Operation Synergia demonstrated how cybersecurity is most effective when international law enforcement, national authorities, and private sector partners cooperate to share best practices and pro-actively combat cybercrime. INTERPOL and its Gateway Partners Group-IB, Kaspersky, TrendMicro, Shadowserver and Ad hoc partner Team Cymru provided analysis and intelligence support throughout the operation.

2nd critical GitLab patch of 2024 fixes arbitrary file writing bug

SC Media, January 31, 2024

A GitLab vulnerability enabling file writing to arbitrary locations on a server was patched last Thursday, two weeks after the company patched a critical account takeover bug. The latest vulnerability, tracked as CVE-2024-0402, received a CVSS score of 9.9 and allows authenticated users to write files anywhere on a GitLab server while creating a workspace.

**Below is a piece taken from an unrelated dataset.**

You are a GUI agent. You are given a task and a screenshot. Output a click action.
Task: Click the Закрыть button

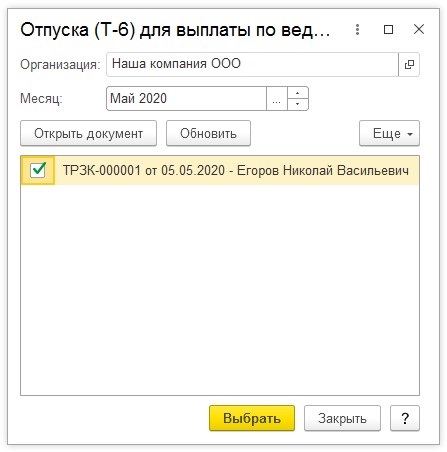click(342, 418)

The Shadowserver Foundation, which tracks malicious activity and vulnerabilities online, previously said it detected more than 5,300 GitLab instances vulnerable to CVE-2023-7028 on Jan. 23. As of Jan. 30, Shadowserver’s dashboard showed 4,826 GitLab instances still running unpatched versions. Shadowserver CEO Piotr Kijewski told SC Media that while the organization is not currently scanning for CVE-2024-0402, it is most likely that instances still vulnerable to CVE-2023-7028 are also vulnerable to the latest bug. “The total CVE-2024-0402 population will be expected to be higher, however,” Kijewski said.